Theophylline — Combined administration of Celexa (40 mg/day for 21 days) and the CYP1A2 substrate theophylline (single dose of 300 mg) did not affect the pharmacokinetics of theophylline. The effect of theophylline on the pharmacokinetics of citalopram was not evaluated.
Sumatriptan — There have been rare postmarketing reports describing patients with weakness, hyperreflexia, and incoordination following the use of a SSRI and sumatriptan. If concomitant treatment with sumatriptan and an SSRI (e.g., fluoxetine, fluvoxamine, paroxetine, sertraline, citalopram) is clinically warranted, appropriate observation of the patient is advised.
Warfarin — Administration of 40 mg/day Celexa for 21 days did not affect the pharmacokinetics of warfarin, a CYP3A4 substrate. Prothrombin time was increased by 5%, the clinical significance of which is unknown.
Carbamazepine — Combined administration of Celexa (40 mg/day for 14 days) and carbamazepine (titrated to 400 mg/day for 35 days) did not significantly affect the pharmacokinetics of carbamazepine, a CYP3A4 substrate. Although trough citalopram plasma levels were unaffected, given the enzyme-inducing properties of carbamazepine, the possibility that carbamazepine might increase the clearance of citalopram should be considered if the two drugs are coadministered.
Triazolam — Combined administration of Celexa (titrated to 40 mg/day for 28 days) and the CYP3A4 substrate triazolam (single dose of 0.25 mg) did not significantly affect the pharmacokinetics of either citalopram or triazolam.
Ketoconazole — Combined administration of Celexa (40 mg) and ketoconazole (200 mg) decreased the Cmax and AUC of ketoconazole by 21% and 10%, respectively, and did not significantly affect the pharmacokinetics of citalopram.
CYP2C19 Inhibitors — Celexa 20 mg/day is the maximum recommended dose for patients taking concomitant CYP2C19 inhibitors because of the risk of QT prolongation (see WARNINGS, DOSAGE AND ADMINISTRATION, AND CLINICAL PHARMACOLOGY).

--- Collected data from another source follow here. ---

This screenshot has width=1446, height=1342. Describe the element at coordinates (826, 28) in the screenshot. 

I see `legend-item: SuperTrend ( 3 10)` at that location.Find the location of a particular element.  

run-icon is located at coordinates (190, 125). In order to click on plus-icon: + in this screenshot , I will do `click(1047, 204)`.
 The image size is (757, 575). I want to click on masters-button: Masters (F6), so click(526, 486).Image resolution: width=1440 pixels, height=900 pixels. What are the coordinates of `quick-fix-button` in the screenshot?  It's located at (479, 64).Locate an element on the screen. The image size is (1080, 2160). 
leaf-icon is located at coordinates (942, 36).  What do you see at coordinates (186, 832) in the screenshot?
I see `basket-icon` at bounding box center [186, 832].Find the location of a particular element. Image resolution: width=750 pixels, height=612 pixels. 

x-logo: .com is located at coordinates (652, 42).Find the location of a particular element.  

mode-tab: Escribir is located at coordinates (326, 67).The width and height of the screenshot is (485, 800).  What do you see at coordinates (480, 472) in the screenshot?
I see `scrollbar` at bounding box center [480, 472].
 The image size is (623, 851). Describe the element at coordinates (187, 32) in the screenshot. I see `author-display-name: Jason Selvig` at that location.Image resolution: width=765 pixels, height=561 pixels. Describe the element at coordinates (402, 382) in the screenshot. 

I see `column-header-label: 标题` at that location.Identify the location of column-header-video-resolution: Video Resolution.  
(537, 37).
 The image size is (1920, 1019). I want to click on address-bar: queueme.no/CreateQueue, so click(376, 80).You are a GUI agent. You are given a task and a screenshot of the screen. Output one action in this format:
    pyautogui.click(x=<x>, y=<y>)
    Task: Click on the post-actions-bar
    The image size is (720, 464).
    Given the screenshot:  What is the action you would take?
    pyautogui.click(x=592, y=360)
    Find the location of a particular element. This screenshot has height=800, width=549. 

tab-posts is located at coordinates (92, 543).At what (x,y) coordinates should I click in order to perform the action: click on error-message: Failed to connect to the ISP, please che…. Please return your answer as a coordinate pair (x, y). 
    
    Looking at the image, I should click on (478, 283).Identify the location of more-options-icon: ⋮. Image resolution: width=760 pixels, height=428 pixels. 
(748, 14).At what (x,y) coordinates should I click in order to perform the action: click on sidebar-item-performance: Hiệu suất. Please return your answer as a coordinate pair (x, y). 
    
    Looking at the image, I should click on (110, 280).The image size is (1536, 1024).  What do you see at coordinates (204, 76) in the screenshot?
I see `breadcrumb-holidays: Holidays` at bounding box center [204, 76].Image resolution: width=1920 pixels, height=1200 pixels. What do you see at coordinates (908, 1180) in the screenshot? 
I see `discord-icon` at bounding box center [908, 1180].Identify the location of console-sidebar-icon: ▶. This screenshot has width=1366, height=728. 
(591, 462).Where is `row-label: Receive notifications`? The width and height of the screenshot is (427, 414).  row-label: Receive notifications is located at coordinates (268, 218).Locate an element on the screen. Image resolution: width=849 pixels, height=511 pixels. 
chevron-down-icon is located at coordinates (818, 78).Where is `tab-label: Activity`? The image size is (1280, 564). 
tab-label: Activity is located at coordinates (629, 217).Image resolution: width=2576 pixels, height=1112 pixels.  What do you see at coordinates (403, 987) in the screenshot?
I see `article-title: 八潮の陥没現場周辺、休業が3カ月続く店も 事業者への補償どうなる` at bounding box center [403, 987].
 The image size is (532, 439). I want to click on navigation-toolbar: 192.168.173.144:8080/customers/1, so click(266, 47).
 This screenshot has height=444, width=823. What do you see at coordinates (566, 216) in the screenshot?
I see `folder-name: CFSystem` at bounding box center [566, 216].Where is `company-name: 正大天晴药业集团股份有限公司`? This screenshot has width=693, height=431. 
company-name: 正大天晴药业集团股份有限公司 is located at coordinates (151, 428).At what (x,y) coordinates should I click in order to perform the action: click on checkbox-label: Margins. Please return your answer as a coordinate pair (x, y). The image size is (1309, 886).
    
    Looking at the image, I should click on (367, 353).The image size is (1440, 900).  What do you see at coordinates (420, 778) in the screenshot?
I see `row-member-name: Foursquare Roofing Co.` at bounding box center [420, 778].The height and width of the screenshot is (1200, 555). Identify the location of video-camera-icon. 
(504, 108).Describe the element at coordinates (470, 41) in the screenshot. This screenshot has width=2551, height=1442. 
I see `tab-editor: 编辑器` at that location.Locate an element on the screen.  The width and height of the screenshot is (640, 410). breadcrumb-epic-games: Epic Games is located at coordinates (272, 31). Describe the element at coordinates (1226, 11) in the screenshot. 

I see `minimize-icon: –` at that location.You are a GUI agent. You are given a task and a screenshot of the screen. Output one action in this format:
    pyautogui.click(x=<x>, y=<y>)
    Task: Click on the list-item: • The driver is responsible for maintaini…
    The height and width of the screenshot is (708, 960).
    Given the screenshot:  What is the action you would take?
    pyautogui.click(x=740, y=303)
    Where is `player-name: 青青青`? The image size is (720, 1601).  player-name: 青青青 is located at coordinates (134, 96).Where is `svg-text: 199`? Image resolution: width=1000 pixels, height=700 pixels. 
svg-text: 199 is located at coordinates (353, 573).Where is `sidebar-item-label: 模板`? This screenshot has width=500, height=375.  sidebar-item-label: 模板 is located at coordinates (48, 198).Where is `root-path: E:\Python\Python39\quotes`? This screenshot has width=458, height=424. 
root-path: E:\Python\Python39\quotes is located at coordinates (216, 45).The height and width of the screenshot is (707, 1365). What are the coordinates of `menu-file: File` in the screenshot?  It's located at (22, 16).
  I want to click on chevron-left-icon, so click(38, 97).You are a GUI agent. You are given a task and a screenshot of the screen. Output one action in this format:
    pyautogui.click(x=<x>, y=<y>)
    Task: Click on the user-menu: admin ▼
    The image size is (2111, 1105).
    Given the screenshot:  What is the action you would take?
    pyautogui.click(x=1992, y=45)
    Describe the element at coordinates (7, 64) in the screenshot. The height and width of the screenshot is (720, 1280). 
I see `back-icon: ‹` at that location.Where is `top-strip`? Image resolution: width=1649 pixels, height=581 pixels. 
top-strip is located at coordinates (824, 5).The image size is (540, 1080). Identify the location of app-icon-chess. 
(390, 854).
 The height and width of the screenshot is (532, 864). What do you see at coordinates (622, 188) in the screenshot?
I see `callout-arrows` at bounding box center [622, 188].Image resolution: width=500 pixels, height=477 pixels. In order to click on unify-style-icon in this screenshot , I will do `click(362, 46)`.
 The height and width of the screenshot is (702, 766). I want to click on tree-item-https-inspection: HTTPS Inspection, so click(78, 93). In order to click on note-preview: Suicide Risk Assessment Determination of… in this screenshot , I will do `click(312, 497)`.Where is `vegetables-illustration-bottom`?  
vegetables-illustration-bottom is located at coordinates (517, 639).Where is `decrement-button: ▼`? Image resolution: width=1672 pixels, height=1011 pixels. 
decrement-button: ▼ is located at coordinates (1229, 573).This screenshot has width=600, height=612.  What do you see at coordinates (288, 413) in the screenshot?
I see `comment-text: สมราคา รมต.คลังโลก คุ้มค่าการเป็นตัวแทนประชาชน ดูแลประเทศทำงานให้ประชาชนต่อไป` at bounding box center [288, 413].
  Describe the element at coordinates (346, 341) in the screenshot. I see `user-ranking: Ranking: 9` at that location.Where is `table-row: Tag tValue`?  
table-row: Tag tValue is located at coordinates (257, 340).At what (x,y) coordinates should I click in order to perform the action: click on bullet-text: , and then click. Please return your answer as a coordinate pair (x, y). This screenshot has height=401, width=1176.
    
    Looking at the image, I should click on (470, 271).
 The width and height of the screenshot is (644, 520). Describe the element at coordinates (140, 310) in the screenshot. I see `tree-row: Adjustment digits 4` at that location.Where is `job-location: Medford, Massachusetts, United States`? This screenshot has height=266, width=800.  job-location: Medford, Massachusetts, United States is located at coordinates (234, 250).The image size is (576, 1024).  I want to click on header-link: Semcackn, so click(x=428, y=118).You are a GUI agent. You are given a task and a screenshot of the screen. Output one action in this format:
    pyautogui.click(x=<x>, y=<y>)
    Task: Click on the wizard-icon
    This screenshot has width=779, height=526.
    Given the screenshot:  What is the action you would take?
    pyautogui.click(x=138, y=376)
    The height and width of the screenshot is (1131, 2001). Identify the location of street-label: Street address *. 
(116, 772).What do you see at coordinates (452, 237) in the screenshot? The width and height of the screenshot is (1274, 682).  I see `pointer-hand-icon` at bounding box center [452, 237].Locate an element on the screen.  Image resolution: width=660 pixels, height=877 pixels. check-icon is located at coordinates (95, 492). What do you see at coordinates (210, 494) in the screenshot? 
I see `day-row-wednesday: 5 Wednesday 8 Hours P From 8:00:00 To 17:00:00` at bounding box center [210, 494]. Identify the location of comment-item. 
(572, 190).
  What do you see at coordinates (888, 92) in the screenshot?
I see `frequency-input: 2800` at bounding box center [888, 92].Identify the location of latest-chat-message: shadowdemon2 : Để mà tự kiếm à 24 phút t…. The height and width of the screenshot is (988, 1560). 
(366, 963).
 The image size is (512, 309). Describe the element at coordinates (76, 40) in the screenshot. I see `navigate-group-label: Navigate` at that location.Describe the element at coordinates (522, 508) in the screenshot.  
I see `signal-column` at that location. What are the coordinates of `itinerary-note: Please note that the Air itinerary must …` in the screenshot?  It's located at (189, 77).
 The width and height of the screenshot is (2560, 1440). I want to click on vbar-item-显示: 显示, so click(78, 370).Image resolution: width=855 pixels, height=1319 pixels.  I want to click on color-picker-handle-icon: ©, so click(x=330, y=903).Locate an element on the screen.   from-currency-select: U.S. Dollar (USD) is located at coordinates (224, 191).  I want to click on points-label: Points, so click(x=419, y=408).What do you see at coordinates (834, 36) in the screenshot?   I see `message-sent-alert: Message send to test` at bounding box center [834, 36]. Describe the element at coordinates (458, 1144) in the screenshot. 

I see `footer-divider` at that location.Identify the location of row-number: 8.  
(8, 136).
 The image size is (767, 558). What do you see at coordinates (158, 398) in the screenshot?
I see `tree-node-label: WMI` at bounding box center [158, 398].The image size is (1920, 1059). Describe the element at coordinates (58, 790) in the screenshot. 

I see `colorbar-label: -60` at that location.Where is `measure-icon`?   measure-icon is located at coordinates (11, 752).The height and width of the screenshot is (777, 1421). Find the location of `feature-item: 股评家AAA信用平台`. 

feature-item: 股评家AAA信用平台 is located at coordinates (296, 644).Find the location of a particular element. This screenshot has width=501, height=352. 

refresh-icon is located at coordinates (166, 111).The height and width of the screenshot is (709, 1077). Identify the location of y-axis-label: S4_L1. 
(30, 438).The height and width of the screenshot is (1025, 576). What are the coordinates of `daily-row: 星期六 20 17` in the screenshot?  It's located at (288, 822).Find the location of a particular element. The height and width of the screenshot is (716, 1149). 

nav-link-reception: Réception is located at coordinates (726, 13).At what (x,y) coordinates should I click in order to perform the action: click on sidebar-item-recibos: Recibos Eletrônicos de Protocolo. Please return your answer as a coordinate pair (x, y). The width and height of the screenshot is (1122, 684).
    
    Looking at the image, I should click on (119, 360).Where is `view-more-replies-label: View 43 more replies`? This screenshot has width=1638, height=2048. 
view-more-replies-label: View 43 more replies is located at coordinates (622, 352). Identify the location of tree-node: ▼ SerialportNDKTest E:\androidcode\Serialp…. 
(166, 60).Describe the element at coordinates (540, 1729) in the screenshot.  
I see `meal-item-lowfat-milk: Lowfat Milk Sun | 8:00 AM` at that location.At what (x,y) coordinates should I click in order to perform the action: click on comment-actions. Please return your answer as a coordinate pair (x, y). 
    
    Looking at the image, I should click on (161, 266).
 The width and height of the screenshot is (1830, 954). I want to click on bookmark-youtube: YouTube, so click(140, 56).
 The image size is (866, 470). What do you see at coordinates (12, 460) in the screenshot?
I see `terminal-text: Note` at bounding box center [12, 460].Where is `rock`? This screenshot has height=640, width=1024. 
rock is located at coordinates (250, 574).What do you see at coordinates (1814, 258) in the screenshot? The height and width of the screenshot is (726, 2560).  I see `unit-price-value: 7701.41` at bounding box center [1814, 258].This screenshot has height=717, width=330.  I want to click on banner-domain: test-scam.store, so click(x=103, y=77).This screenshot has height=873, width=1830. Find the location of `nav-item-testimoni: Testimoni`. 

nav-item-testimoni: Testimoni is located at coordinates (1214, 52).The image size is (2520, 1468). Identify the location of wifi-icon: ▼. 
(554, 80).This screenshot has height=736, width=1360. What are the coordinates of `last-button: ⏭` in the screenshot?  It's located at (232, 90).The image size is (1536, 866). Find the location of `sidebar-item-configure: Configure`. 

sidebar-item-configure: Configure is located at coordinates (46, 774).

Metoprolol — Administration of 40 mg/day Celexa for 22 days resulted in a two-fold increase in the plasma levels of the beta-adrenergic blocker metoprolol. Increased metoprolol plasma levels have been associated with decreased cardioselectivity. Coadministration of Celexa and metoprolol had no clinically significant effects on blood pressure or heart rate.
Imipramine and Other Tricyclic Antidepressants (TCAs) — In vitro studies suggest that citalopram is a relatively weak inhibitor of CYP2D6. Coadministration of Celexa (40 mg/day for 10 days) with the TCA imipramine (single dose of 100 mg), a substrate for CYP2D6, did not significantly affect the plasma concentrations of imipramine or citalopram. However, the concentration of the imipramine metabolite desipramine was increased by approximately 50%. The clinical significance of the desipramine change is unknown. Nevertheless, caution is indicated in the coadministration of TCAs with Celexa.
Electroconvulsive Therapy (ECT) — There are no clinical studies of the combined use of electroconvulsive therapy (ECT) and Celexa.